A recent paper in CACM ran some metrics on six open source programs and made claims about their need for maintenance. However, it didn't say exactly which programs they were, but just gave their total code size, "application type" (such as "operating system application", or "programming language"), and number of releases measured. The claims were about what I would expect, and might have been interesting if the figures were checkable. But because the authors didn't say which releases of which programs they used, the paper is nearly worthless.

The authors said that they didn't release the names of the projects because of "standard software engineering ethics", and referred to a paper by El-Amam called "Ethics and Open Source" that I couldn't find on the net. However, I found another paper on ethics that referenced the first one approvingly, and so the first paper probably uses similar arguments.

The basic argument is that anyone doing a case study of open source software is doing an experiment on humans, and either needs their permission or needs to make sure that they can't be harmed by the study. Writing a paper that points out flaws or weaknesses in a system can harm the authors of the system, because it casts doubts on their ability and might prevent them from getting a job. Although theatre and film critics attribute flaws to particular people, they have no alternative. However, there is an alternative when we are studying open source projects, because we can describe the projects in such a vague way that the original system is not identifiable. This requires that we not show any examples of source code, of course.

This opinion is not only wrong, it is pernicious. So far, all the people I've read who have said this have been people I have never heard of, people who probably do not know open source. A major part of putting software into the open source is to have it criticised. People point out bugs so that others can fix them. The internet is full of people opining on why one system is better than another. This give and take makes the systems better. Why should software engineering researchers be the only ones who can't name names?

One of the things that has kept software engineering from progressing faster has been the lack of good experimental evidence. Science progresses by repeatable experiments. Repeating a software development project is too expensive to be practical. But we don't even repeat our analyses of a particular software development project! One person watches a project, gives opinions, and that is treated as fast. However, from my experience, there are usually a lot of different reasons to explain why something happened. We need groups of people all studying the same projects. Open source is the first place where this can happen. I am hoping that open source will give software engineering researchers a common body of material to study. This will make software engineering progress much faster.

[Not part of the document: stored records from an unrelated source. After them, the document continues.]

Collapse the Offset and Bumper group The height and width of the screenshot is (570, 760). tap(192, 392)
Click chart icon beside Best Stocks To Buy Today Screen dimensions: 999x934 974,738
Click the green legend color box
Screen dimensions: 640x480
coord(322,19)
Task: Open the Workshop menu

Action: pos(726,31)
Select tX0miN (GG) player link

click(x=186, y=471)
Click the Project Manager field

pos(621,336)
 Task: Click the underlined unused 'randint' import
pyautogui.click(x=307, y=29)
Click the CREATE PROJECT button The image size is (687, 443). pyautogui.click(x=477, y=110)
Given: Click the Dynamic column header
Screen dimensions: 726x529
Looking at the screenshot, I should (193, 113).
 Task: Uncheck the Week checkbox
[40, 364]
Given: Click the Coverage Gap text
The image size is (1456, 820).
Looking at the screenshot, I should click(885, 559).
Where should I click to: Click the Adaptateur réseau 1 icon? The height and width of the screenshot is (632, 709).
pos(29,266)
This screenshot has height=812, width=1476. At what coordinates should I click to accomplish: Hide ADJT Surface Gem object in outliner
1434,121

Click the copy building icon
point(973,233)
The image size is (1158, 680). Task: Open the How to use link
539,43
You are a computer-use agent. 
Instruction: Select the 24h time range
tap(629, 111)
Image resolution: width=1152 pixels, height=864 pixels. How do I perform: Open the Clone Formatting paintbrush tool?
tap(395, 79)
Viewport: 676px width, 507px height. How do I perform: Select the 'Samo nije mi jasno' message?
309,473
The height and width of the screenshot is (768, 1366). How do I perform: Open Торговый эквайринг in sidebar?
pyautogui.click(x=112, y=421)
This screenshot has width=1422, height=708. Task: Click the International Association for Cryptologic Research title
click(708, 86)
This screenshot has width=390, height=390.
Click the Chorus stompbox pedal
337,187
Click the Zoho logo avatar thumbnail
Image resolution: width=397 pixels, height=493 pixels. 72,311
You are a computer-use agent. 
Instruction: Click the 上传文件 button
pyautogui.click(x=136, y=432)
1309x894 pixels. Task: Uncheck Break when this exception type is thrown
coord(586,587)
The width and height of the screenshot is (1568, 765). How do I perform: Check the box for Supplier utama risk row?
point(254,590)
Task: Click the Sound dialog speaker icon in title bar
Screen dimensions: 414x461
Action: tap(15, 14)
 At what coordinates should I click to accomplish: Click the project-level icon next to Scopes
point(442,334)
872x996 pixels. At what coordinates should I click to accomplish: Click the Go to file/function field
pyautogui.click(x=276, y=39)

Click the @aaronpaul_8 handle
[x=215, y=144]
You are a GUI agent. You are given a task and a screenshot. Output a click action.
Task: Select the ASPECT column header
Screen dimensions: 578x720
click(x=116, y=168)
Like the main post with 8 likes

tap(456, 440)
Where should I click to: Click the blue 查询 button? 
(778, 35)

However, now I am afraid that repeatable studies of open source software are going to be declared unethical. Just imagine if the NSF forbade their researchers from mentioning the names of open source projects unless they got permission from the authors. Do you only need the permission of Linus if you want to mention Linux, or do you need the permission of everybody who has contributed? This idiotic opinion could stifle software engineering research. It is dangerous, and must be stopped. Professional bodies like the ACM and the IEEE Computer Society should take a stand and declare that open source is free to be used in any way consistent with its license, which certainly includes being used in scientific studies where all the details of the experiments are repeatable.